Michele Borges da Costa

MICHELE BORGES escreve no Magazine às sextas-feiras. michele@otempo.com.br

Previsões para 2014

Publicado em: Sex, 10/01/14 - 02h00

São só dez dias, mas 2014 já se apresenta menos glorioso que previsível. Das listas de fim de ano, passando pelos endereços escolhidos para a virada ou dando uma passeada pelo noticiário, muito do mesmo. Não que seja de todo ruim.

Atire a primeira lentilha quem nunca reciclou as promessas para a próxima temporada. E quem nunca as abandonou antes de o Carnaval chegar. Faz todo o sentido querer parar de fumar, guardar dinheiro, emagrecer, começar uma atividade física, passar mais tempo com os amigos, ser mais organizado, beber menos ou dar um tempo do Facebook. E é muito compreensível que parte desses compromissos já tenha se dissolvido a essa altura. Sem sofrimento, já que eles podem voltar no próximo dezembro. Além disso, manter pendências também é uma forma de enfrentar o dia seguinte.

Sobre a virada, é assim desde a invenção do calendário, essa poderosa ferramenta de marketing. Meia-noite do dia 31 de dezembro é oficialmente a hora marcada para todo mundo ser feliz, levantar os braços para o brinde, desfilar mandingas e rituais... Não deixa de ser bonito ver milhares de pessoas em uma mesma vibe, acreditando com fé que o ano que se apresenta promete ser aquilo que se deseja. Corajoso é quem se recusa a entrar na onda.

Mas como estamos no hemisfério Sul, num país tropical, com verão quente e úmido – características que nem todo o aquecimento global conseguiu mudar –, chove e chove muito. Como no ano passado, e no anterior, e em toda a última década, e nos janeiros do século XX, cidades ficaram debaixo d'água, enchentes arrastaram o que encontraram pela frente, milhares de pessoas perderam suas casas, dezenas perderam a vida. As autoridades também voltaram a aparecer sobrevoando o cenário de lama e explicando que, outra vez, choveu mais que o previsto para o período. Quem, afinal de contas, faz essas previsões?

E mesmo ainda recém-nascido, o ano repetiu o que já deveria ser proibido por decreto celestial: crianças morrendo pela irresponsabilidade de alguns ou pela crueldade de outros.
Também não precisa ser vidente, meteorologista ou pesquisa de boca-de-urna para saber o que vem por aí.

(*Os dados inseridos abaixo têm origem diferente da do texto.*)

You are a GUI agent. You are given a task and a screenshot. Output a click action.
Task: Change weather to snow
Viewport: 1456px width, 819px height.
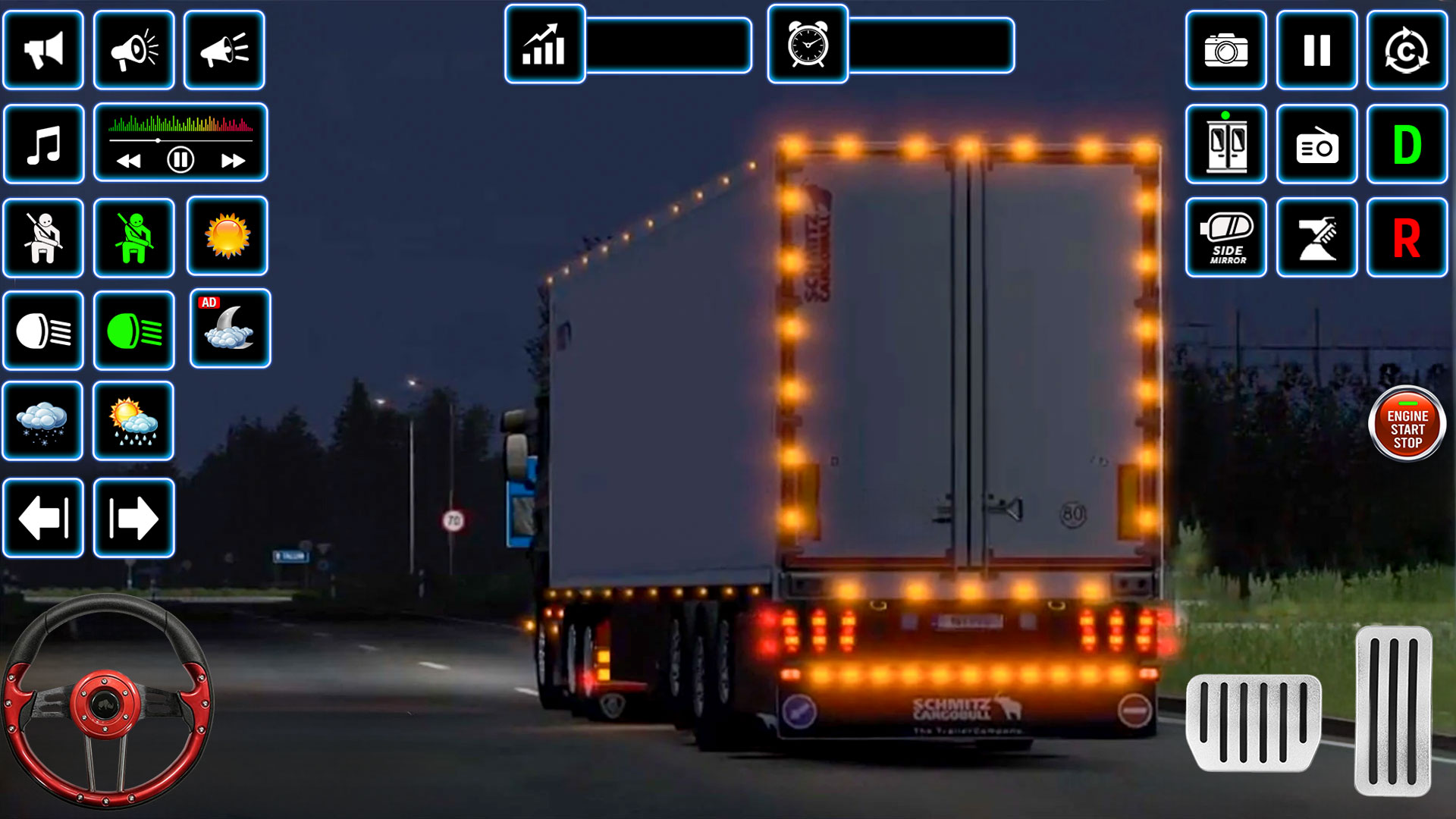click(x=43, y=422)
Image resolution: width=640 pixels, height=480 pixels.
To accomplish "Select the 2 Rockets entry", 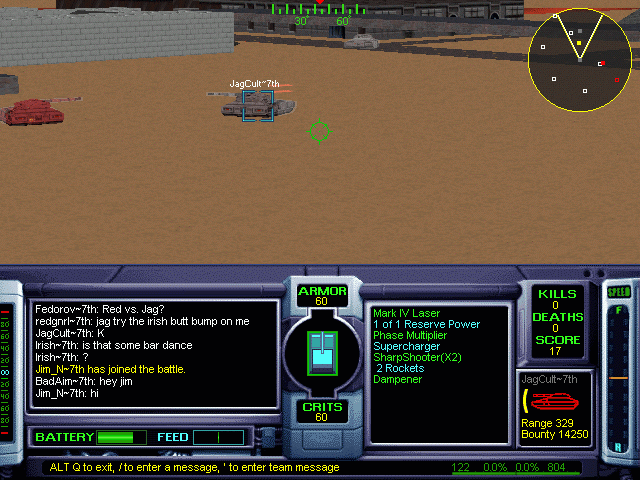I will [x=400, y=368].
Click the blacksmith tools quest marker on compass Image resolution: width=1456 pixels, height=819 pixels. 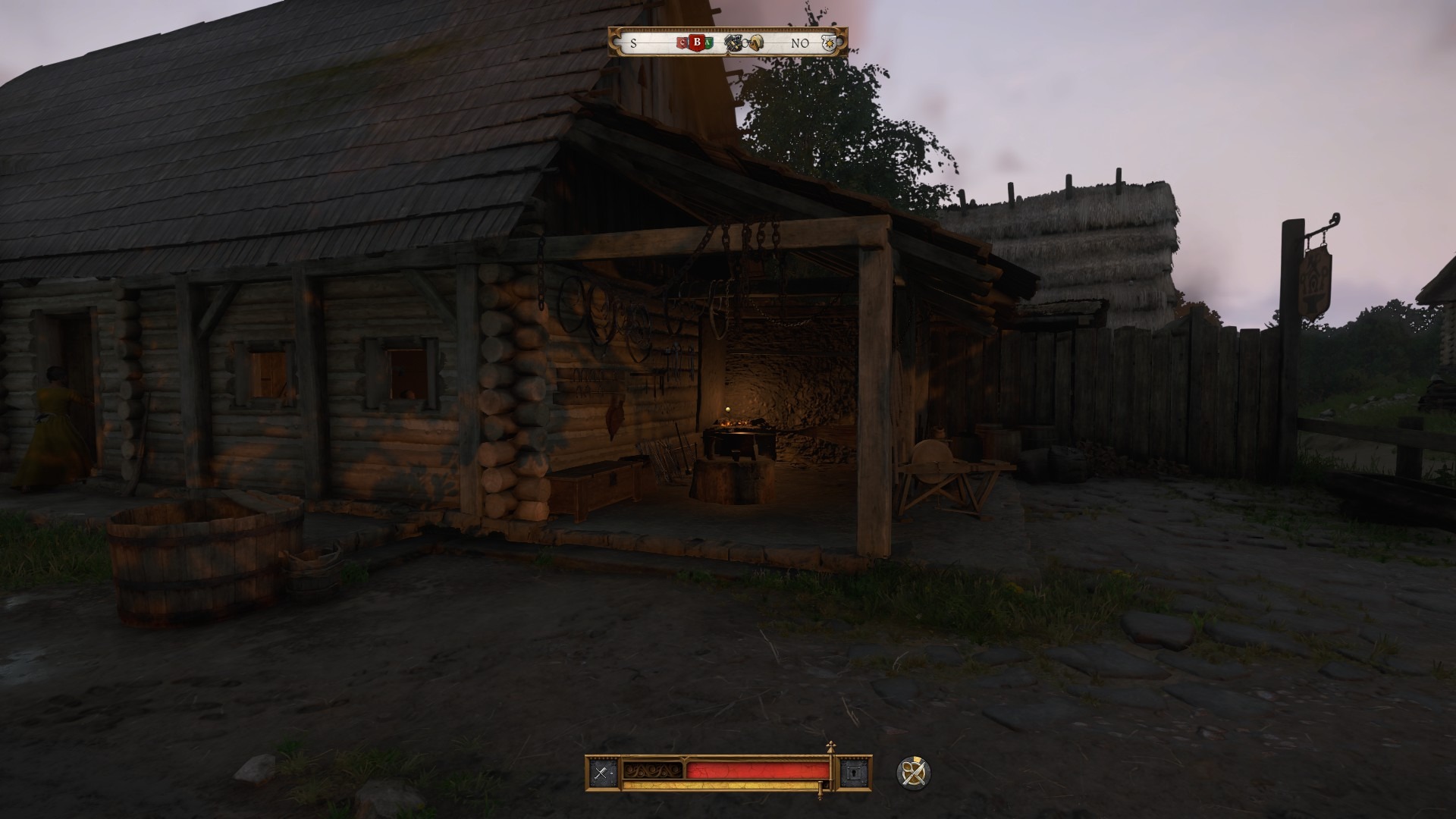pyautogui.click(x=733, y=42)
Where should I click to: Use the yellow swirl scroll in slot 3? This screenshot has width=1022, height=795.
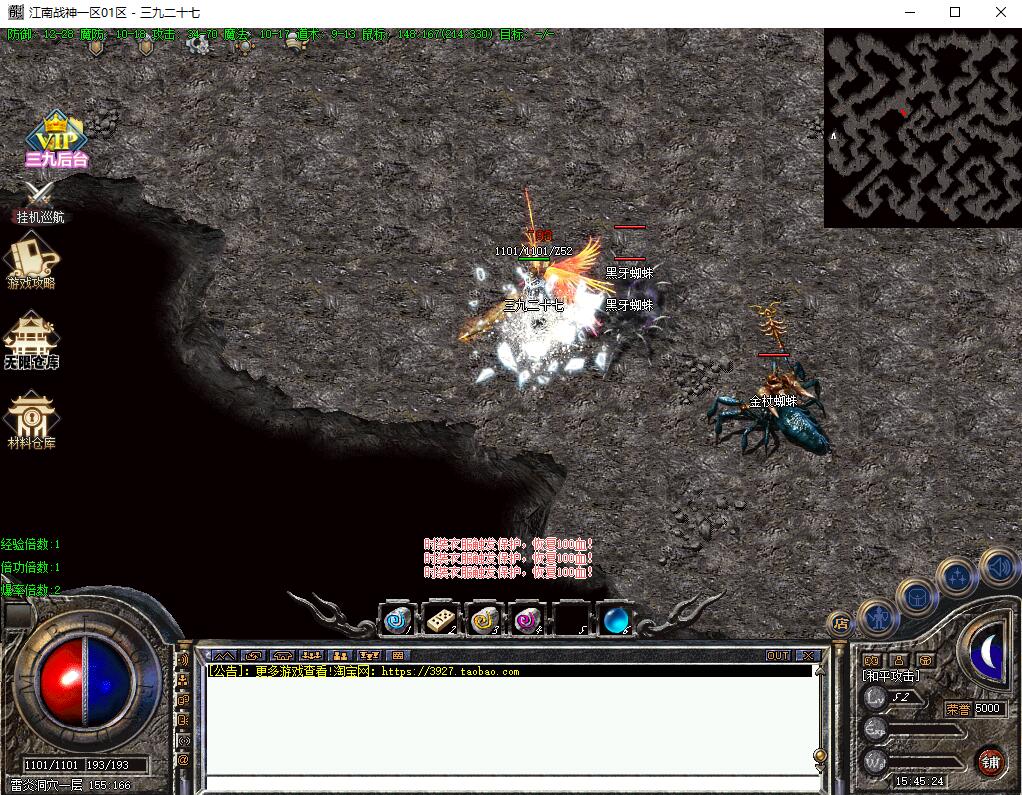point(484,621)
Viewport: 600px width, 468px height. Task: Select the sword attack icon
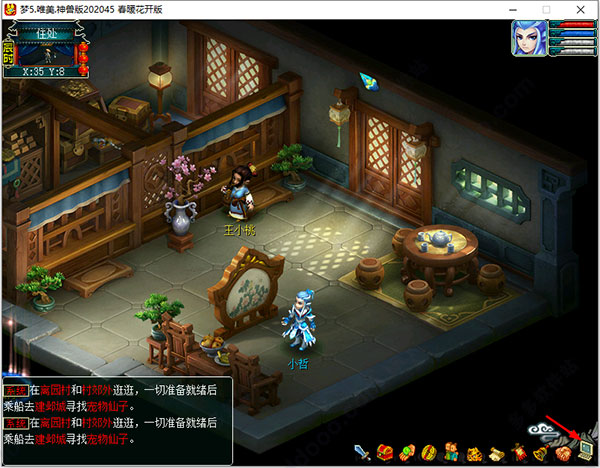pos(361,452)
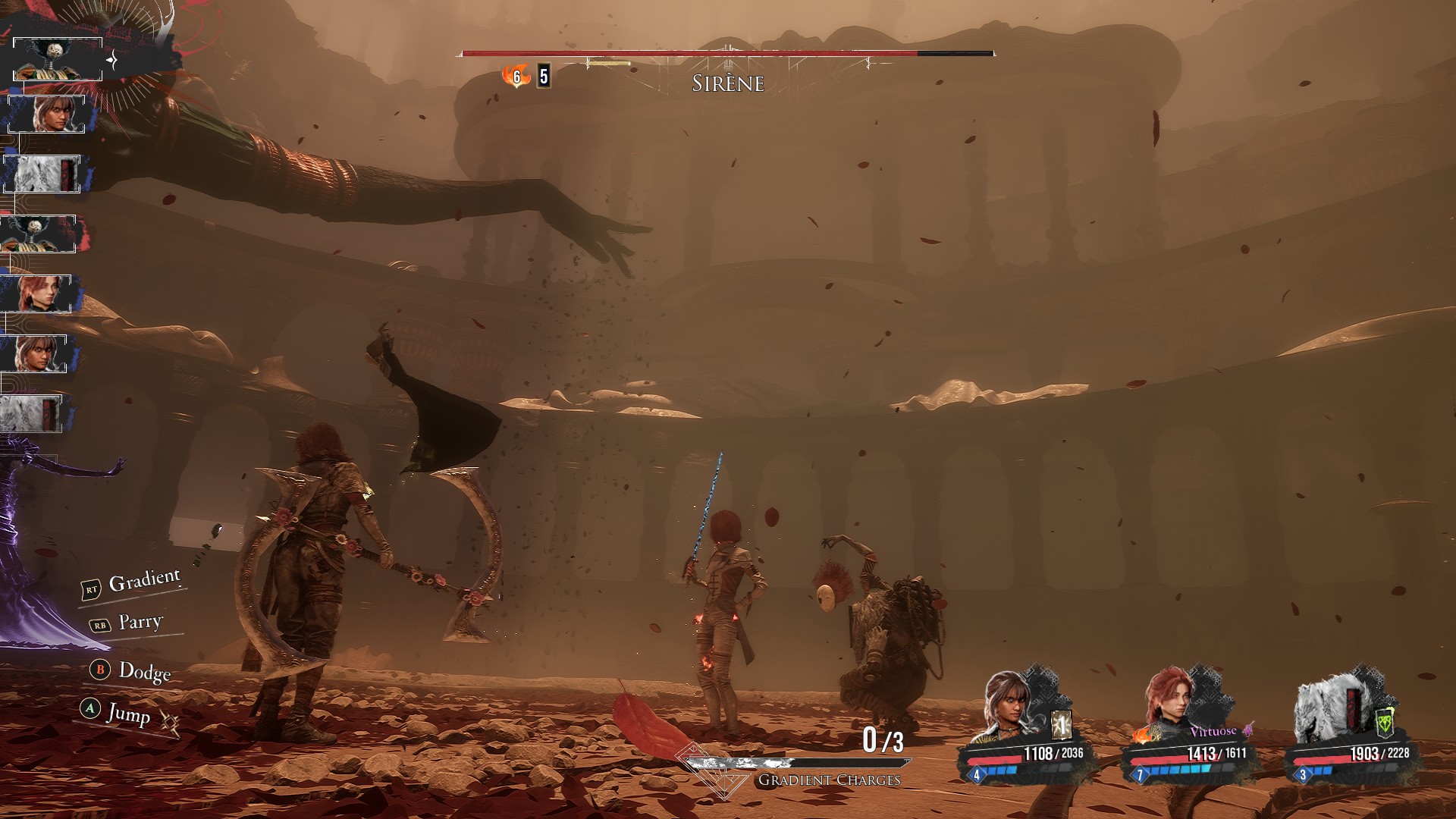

Espectadores acanhados vão reclamar da baixaria no “BBB”. Foliões de sofá vão reclamar do resultado do Carnaval do Rio. Cientistas políticos vão reclamar da falta de inovação nas propostas dos candidatos. Compradores impulsivos vão reclamar das promoções da Black Friday.

Desconhecidos vão gritar juntos e dar abraços efusivos a cada gol do Neymar. Amigos de infância vão bater-boca e romper relações por conta de suas posições políticas. Desconhecidos e amigos vão mudar de opinião sobre as manifestações várias vezes ao dia.

Em 2014, é certo que os cientistas estarão mais perto da cura do câncer, mas ainda assim mais de 7 milhões de pessoas morrerão derrotadas pela doença. É certo que Belo Horizonte ganhará uma nova maneira de ir de um lugar para o outro, mas ainda assim quem vive aqui perderá uma parte boa da vida preso no trânsito. É certo que meia dúzia de atrações internacionais vai fazer shows inesquecíveis no nosso quintal, mas ainda assim outras duas dúzias vão passar do Rio direto para Porto Alegre.

Não importa o que acontecer nos próximos 355 dias, para mim será o ano da saudade, de nunca mais o abraço, do “benzinho” sem resposta. Quando 2014 morrer, um pedaço de mim terá morrido também.